Frequency Distribution
Is an organized tabulation of the number of individuals in each category on the scale of measurement.
Absolute Frequency (f)
The number of participants that fall in each category.
Relative Frequency (rf)
The proportion of participants that fall in each category.
-f/N where N=total number of scores
Percent
rf*100
Cumulative Frequency (cf)
The number of people that score AT or LOWER than a given score.
Cumulative Relative Frequency (crf)
- Use rf column
- Proportion of people that scored AT or BELOW a given score.
Cumulative Percent
crf*100
Real Limits and Frequency Distributions
Begin 1 unit below lowest score and end 1 unit above highest score.
Frequency Graphs
- Grouped or Ungrouped (interval) Scores
- Used when you have discrete variables
Frequency Histogram
No spaces or gaps between bars.
-Used when the data consist of numerical scores that have been measured on an interval or ratio scale.
Frequency Polygon
Dots connected by a continuous line that begins and ends on the x-axis.

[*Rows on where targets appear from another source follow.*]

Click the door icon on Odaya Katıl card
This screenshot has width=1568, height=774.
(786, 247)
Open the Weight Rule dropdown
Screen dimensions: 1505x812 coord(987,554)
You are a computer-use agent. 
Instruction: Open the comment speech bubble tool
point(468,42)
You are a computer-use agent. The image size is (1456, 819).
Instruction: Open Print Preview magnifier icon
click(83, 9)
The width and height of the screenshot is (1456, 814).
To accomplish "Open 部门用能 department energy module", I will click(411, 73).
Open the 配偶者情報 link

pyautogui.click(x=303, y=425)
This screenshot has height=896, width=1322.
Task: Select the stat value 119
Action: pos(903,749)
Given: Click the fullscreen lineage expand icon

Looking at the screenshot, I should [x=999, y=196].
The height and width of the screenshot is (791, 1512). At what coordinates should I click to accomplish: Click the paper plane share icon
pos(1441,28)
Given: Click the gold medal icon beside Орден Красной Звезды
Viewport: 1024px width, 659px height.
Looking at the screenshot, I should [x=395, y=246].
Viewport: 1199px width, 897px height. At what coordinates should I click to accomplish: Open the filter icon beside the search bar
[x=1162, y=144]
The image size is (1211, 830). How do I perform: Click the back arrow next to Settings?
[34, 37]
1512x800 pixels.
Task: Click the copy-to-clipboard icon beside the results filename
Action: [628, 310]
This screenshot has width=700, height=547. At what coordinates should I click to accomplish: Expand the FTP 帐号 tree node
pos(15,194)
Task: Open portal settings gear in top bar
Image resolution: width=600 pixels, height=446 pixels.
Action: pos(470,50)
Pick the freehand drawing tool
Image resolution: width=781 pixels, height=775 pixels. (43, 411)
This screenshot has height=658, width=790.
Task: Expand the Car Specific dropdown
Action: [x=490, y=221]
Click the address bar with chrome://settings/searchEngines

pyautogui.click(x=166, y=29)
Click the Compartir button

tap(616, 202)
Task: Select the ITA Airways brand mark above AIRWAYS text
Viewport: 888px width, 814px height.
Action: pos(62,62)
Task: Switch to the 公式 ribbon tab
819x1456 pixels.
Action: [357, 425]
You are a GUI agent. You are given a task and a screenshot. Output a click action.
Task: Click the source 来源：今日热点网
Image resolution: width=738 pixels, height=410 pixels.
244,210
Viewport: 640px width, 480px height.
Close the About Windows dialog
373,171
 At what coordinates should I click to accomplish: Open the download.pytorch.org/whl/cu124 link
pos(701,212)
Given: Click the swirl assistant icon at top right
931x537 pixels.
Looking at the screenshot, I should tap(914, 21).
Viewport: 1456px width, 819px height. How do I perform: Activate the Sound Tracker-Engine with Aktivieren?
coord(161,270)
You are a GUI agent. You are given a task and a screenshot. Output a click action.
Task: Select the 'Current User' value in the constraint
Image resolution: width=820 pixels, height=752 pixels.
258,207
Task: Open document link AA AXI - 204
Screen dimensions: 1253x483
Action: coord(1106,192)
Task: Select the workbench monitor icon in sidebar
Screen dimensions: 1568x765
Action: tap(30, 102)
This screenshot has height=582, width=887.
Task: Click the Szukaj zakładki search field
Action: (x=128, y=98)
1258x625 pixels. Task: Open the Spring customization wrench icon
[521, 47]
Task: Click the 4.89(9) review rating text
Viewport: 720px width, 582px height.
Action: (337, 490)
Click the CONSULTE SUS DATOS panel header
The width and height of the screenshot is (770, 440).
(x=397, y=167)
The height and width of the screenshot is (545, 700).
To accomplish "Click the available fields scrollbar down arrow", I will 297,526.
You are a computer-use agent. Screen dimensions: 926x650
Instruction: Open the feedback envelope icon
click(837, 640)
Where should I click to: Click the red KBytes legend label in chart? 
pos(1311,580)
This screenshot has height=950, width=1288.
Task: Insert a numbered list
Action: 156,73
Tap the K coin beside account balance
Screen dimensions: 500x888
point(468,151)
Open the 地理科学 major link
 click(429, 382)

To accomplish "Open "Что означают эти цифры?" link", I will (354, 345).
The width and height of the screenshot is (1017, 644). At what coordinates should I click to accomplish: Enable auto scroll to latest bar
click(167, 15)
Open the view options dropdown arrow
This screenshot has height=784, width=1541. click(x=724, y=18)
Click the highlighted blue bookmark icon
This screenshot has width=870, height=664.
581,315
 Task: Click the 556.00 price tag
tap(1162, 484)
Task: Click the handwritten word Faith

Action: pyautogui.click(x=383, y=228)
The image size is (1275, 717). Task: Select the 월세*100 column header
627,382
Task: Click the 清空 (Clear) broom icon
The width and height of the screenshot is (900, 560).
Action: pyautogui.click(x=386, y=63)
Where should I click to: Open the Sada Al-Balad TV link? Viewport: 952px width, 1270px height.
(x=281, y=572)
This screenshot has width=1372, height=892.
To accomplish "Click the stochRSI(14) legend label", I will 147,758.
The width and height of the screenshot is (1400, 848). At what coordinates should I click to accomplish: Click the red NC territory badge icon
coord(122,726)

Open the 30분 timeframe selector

-Used when the data consist of numerical scores from an interval or ratio scale.
Bar Graph
Much like a histogram, except there are spaces between the bars.
-Used with nominal and ordinal scales.
Symmetrical Distribution
It is possible to draw a line down the middle so that one side of the distribution is a mirror image of the other.
Skewed Distribution
The scores tend to pile up toward one end of the scale and taper off gradually at the other end.
Positively Skewed Distribution
When the scores pile up on the left side of the distribution. The tail points toward the positive end of the x-axis (right).
Negatively Skewed Distribution
When the scores pile up on the right side of the distribution. The tail points toward the negative end of the x-axis (left).
Line Plot
Same as polygon, but left and rightmost points are NOT closed at the abscissa.
Stem and Leaf
Obtains the raw data in the display.
Tukey’s Tallies
Does not maintain raw data.
Heuristic for Grouping Scores
1) Determine the number of groups
- 5-15
2) Determine the size (width) of the interval (2,3, or some multiple of 5)
- Highest score-Lowest score
- Divide by number of groups
- Round to nearest commonly used interval size
3) Determine the beginning lowest interval (should be a multiple of width)
Measures of Central Tendency
Mode, Median, Mean
Mode
Most commonly occurring score.
Advantages: score that actually occurs in the data set, unaffected by extreme scores, represents most common observation
Disadvantage: may not be representative of entire distribution of scores
Median
Divides the distribution into equal halves.
(N+1)/2=Median Location
Advantages: takes into account all the data in the distribution, unaffected by extreme scores (use when distributions are skewed), use if have missing values in data set, open-ended distribution, use with an ordinal scale
Disadvantages: value may not exist in the data, does not enter readily into equations and more difficult to work with, treats all scores alike; differences in magnitude not taken into account
Mean
Arithmetic average of scores.
Advantages: representative of every score in the distribution, closely related to variance and standard deviation
Disadvantages: affected by extreme scores or “outliers” when you have only a limited number of scores in your distribution, value may not exist in data
Central Tendency
An attempt to find a single score that represents the center of a distribution. Strives to find a number representative of the whole distribution.
Variability
A qualitative measurement of the differences between scores and the degree to which they are different. Are they spread out or clustered?
Biased Variance
An average value of the statistic that is equal to the population parameter.
Unbiased Variance
An average value of the statistic that either over or underestimates the corresponding population parameter.
Sum of Squares
How each score varies from the mean.
Advantage: takes into account ALL the scores in a distribution.
Disadvantage: size of SS depends on the amount of variability and is influenced by N.
Population Variance
Average of the SUM of squared deviations from the mean (Mean Squared Distance).
-Takes into account N.
Population Standard Deviation
Represents an average distance or direction from the mean.
Sample Variance
Average SUM of squared deviations from the mean.
-Takes into account n.
Standard Deviation
Represents an average distance or direction from the mean.